» Reading passage
★ ★ ★ ★ ★
Wednesday 18 July 2018

Another Park, Another Stroll

Last Saturday, my family met for a picnic by the lake. It was a beautiful day, not too hot, but warm enough to spend all day outside. My cousin and her youngest son were here from France for a short holiday, and the picnic was a good occasion for all of us to meet.

After the food and drink and a boat ride (you can rent rowing and pedal boats for half an hour or an hour), the party broke up. O.K. and I helped the others to carry their things to the cars, then we walked home - just not the direct way.
Instead, we took a long, pleasant detour through first the deer park and then the palace grounds.

This first picture is of the small palace by the lake. Sometimes concerts are held in there, and it can be rented for weddings. I spotted the hearts decoration on the wall, and although I am no fan of adding something like that to a historical building (it is beautiful enough on its own), I knew I wanted to show this to my friend Kay:
 

In the deer park. You've seen it before on my blog. The game keeper's is one of my sister's favourite houses in Ludwigsburg, so this picture is for her:
 

Stopping for a shandy. Well chilled and very refreshing!
★ ★ ★ ★ ★
» Raw records
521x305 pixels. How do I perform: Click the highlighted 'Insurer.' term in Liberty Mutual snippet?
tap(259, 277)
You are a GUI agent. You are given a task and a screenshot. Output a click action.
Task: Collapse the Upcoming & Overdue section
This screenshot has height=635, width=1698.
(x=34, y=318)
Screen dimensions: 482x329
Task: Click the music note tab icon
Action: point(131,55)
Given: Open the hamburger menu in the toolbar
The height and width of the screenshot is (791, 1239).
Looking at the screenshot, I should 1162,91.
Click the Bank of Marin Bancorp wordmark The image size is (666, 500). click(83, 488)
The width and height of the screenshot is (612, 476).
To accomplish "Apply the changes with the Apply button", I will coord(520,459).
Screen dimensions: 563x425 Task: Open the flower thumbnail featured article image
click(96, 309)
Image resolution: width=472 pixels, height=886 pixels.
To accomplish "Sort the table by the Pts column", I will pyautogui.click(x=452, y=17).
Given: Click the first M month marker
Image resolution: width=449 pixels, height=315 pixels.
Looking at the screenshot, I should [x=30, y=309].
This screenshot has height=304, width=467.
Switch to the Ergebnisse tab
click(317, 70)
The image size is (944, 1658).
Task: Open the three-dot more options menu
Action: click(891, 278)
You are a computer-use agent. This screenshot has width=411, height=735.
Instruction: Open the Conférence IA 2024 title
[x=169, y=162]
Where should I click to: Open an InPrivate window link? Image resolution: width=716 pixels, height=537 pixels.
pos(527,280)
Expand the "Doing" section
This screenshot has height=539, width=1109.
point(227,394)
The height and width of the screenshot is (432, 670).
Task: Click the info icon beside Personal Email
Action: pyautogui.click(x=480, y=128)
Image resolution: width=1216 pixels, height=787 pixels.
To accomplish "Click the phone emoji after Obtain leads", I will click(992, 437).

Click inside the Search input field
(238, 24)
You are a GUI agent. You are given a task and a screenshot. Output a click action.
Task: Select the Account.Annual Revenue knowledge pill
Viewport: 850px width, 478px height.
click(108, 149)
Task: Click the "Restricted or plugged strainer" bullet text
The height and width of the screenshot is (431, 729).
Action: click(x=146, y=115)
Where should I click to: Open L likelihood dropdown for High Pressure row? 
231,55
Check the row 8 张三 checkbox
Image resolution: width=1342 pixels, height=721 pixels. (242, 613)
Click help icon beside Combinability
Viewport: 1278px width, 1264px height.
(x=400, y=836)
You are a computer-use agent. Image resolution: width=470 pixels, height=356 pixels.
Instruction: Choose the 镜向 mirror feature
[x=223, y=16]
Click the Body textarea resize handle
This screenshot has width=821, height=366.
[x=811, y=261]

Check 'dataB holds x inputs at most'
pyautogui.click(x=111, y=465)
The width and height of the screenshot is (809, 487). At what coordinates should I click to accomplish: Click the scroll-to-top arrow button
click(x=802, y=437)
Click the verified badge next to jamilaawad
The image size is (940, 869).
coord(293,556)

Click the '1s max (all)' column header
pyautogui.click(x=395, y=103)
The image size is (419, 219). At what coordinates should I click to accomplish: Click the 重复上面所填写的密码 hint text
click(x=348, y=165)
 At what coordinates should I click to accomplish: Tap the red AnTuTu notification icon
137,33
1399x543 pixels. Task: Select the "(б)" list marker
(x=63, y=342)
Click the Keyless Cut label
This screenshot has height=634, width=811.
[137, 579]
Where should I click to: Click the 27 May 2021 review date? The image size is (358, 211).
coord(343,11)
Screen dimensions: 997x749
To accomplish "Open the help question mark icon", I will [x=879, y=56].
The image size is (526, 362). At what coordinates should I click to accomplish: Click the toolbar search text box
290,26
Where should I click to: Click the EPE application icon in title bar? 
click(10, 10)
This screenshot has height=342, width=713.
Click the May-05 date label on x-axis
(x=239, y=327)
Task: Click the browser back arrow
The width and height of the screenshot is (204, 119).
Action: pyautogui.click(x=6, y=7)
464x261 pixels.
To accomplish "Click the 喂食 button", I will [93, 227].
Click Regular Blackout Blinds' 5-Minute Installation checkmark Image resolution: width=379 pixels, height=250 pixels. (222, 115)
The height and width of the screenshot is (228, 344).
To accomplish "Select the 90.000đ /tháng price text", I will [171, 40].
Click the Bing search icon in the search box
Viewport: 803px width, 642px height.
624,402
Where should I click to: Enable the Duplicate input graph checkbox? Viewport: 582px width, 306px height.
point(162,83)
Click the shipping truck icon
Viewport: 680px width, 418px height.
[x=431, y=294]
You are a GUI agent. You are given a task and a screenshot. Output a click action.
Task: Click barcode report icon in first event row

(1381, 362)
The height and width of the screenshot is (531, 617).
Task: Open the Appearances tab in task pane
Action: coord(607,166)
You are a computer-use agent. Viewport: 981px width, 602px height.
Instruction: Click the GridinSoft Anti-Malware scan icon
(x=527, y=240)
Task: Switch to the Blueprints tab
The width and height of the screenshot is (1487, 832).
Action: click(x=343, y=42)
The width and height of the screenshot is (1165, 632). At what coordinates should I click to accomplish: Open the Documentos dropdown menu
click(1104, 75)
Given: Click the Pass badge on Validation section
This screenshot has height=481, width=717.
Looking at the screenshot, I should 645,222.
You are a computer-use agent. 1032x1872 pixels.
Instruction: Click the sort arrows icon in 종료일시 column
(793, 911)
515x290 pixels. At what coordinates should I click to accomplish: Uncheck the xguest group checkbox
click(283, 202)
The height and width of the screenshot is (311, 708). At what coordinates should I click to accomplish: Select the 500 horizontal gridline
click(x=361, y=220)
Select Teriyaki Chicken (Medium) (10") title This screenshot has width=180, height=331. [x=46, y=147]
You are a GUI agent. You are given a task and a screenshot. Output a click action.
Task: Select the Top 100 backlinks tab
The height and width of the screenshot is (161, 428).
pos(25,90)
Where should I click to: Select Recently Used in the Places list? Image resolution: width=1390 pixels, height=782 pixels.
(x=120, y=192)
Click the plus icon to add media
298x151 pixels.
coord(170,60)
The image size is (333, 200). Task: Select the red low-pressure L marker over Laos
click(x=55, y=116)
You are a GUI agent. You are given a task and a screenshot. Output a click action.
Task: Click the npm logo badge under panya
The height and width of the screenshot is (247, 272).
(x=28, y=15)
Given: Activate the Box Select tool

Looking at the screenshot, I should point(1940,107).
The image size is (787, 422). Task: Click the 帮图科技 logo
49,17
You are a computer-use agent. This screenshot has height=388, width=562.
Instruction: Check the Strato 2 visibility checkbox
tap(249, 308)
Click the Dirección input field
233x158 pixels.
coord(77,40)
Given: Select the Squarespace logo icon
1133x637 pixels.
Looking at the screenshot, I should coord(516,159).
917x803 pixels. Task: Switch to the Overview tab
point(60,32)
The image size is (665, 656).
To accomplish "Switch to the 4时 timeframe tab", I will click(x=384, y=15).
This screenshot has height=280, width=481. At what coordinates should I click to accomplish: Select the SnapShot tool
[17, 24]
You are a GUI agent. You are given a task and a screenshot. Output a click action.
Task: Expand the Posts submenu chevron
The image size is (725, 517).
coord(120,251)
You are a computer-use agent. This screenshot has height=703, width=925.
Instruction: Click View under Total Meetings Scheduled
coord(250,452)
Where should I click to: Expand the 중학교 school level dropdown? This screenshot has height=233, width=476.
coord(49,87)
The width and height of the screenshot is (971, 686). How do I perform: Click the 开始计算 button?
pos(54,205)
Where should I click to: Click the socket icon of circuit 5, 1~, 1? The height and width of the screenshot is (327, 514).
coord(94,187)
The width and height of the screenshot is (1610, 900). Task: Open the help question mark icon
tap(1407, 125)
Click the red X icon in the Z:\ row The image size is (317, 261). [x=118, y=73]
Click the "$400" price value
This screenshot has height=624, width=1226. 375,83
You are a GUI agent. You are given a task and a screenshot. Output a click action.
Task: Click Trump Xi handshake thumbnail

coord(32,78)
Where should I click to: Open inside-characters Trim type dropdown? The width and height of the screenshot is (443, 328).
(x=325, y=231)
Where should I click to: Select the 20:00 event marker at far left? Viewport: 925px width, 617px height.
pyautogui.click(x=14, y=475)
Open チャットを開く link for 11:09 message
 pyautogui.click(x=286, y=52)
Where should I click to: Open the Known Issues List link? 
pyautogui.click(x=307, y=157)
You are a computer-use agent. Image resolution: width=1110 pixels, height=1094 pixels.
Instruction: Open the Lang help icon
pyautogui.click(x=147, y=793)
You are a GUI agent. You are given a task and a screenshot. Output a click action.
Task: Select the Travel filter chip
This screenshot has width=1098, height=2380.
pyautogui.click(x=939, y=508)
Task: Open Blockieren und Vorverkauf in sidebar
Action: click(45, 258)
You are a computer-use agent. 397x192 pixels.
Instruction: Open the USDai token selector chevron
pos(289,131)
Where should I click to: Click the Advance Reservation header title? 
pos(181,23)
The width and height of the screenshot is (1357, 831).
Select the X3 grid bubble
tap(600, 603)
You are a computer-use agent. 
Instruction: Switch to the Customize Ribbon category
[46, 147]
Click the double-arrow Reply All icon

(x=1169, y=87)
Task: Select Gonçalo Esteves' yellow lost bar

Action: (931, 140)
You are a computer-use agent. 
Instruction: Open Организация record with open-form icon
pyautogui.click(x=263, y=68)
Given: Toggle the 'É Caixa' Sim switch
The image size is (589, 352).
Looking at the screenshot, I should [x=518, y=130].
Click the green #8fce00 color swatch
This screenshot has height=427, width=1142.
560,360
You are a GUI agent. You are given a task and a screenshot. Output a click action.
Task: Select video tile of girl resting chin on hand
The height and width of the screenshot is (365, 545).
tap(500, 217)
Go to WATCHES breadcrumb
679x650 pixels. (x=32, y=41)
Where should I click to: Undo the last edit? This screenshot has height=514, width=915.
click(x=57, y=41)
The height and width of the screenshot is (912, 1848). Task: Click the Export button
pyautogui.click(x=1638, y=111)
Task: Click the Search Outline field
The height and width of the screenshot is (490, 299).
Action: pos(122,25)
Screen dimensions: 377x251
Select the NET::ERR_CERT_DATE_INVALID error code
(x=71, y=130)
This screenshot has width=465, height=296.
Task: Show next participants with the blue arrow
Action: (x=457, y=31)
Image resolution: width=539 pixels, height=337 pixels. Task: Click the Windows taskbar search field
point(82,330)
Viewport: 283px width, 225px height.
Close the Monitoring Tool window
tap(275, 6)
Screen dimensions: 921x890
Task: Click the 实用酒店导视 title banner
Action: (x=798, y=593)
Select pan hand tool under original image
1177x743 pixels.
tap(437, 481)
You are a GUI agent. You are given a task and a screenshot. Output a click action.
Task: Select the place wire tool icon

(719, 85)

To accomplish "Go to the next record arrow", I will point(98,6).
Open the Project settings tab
★ ★ ★ ★ ★
» Exercise aim
Reproduce the full blog post about the lakeside picnic and the walk home through the park, word for word.

» Result for this task
Wednesday 18 July 2018

Another Park, Another Stroll

Last Saturday, my family met for a picnic by the lake. It was a beautiful day, not too hot, but warm enough to spend all day outside. My cousin and her youngest son were here from France for a short holiday, and the picnic was a good occasion for all of us to meet.

After the food and drink and a boat ride (you can rent rowing and pedal boats for half an hour or an hour), the party broke up. O.K. and I helped the others to carry their things to the cars, then we walked home - just not the direct way.
Instead, we took a long, pleasant detour through first the deer park and then the palace grounds.

This first picture is of the small palace by the lake. Sometimes concerts are held in there, and it can be rented for weddings. I spotted the hearts decoration on the wall, and although I am no fan of adding something like that to a historical building (it is beautiful enough on its own), I knew I wanted to show this to my friend Kay:
 

In the deer park. You've seen it before on my blog. The game keeper's is one of my sister's favourite houses in Ludwigsburg, so this picture is for her:
 

Stopping for a shandy. Well chilled and very refreshing!